__Prompt__: Every line of the listing should be transcribed exactly, with nothing left out.
== Exercise material ==
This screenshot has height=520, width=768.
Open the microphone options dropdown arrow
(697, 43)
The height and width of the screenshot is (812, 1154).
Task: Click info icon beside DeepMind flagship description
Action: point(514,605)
===
__Solution to this problem__:
This screenshot has height=520, width=768.
Open the microphone options dropdown arrow
(697, 43)
The height and width of the screenshot is (812, 1154).
Task: Click info icon beside DeepMind flagship description
Action: point(514,605)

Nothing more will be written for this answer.